**GIVEN TASK**
Recast the lines of the listing as a numbered list, from the line containing "Given: Switch the 英 input method language" through the final line of the listing, both included. Leave out any blank lines.

******

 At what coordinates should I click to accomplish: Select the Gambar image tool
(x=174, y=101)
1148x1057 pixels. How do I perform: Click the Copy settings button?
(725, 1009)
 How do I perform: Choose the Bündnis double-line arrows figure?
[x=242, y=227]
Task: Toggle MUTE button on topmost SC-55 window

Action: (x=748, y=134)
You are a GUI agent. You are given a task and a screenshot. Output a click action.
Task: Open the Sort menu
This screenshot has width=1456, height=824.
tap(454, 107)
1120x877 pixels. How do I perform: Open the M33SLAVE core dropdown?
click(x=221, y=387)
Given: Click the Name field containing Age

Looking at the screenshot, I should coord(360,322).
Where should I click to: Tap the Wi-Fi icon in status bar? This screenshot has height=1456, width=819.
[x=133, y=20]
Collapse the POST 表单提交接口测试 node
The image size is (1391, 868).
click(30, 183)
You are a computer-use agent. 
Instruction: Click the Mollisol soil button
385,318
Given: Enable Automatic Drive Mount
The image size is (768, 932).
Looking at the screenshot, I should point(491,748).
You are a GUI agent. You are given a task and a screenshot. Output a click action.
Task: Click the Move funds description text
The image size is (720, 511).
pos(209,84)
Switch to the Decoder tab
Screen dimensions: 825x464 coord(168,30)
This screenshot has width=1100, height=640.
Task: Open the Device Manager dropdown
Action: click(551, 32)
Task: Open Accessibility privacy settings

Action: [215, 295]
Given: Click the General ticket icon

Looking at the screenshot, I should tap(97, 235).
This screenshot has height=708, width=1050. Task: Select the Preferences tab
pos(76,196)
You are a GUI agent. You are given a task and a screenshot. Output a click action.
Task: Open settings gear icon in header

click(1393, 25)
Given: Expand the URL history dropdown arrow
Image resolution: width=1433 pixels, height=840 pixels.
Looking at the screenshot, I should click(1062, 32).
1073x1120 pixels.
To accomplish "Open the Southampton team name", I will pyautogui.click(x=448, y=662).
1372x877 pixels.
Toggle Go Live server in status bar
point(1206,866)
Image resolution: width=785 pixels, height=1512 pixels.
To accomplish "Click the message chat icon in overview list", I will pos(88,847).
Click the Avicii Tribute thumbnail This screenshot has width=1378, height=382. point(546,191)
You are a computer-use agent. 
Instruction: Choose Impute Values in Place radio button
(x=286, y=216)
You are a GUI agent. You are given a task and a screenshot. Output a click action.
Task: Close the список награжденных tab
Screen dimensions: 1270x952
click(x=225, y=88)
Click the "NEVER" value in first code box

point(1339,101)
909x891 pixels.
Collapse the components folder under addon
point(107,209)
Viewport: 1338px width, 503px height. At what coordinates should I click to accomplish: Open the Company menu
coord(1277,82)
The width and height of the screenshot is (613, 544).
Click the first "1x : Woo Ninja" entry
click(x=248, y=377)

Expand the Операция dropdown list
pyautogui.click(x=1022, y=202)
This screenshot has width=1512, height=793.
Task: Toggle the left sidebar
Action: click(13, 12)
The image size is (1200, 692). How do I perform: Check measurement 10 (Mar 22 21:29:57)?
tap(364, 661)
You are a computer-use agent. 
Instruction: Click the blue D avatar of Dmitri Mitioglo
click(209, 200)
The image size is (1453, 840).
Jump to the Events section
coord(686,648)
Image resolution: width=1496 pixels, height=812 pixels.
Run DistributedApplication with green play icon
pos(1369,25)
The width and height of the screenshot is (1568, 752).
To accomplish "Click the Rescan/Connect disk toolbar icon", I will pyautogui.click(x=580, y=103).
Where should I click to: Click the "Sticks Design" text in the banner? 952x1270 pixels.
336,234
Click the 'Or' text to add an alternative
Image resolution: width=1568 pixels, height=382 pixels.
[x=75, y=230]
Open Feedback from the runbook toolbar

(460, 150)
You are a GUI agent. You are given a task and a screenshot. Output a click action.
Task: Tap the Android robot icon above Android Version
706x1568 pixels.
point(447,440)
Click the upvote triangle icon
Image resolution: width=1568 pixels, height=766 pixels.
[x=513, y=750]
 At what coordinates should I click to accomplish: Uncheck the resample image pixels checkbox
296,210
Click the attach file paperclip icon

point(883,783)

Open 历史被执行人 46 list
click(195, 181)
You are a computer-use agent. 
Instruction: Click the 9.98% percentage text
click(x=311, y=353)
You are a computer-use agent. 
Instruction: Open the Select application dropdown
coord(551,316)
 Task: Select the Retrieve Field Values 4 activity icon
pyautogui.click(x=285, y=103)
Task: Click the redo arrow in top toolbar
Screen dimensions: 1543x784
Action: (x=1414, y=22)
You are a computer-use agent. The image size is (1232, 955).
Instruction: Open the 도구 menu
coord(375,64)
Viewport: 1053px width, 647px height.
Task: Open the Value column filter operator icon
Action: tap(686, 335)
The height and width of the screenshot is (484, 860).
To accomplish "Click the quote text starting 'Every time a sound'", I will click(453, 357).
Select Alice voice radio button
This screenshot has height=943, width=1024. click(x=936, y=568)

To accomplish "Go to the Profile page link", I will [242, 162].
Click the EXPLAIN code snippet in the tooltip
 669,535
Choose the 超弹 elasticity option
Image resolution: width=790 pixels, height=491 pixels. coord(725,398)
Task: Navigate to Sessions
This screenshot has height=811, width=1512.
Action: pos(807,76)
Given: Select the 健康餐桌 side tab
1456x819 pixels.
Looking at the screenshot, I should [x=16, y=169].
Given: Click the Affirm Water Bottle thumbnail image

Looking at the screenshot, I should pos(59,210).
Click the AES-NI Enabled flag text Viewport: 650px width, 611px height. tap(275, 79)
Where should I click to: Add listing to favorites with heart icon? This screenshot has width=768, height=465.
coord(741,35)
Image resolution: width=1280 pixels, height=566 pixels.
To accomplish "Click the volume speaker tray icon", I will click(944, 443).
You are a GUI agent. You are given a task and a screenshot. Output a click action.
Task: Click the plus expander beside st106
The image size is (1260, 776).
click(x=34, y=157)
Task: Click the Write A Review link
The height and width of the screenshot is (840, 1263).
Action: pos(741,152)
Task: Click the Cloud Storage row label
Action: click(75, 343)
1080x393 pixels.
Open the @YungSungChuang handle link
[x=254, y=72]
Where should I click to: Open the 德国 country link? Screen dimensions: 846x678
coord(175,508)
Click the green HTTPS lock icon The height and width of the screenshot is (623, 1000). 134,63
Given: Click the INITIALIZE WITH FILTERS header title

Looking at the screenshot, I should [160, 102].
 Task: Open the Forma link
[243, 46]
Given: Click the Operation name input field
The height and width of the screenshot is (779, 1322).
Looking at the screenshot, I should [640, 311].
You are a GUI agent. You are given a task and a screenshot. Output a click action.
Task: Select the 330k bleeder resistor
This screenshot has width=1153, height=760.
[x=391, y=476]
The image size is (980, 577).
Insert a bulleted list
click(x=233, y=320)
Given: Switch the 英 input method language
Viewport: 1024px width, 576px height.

******

**RESULT BELOW**
1. Given: Switch the 英 input method language
2. Viewport: 1024px width, 576px height.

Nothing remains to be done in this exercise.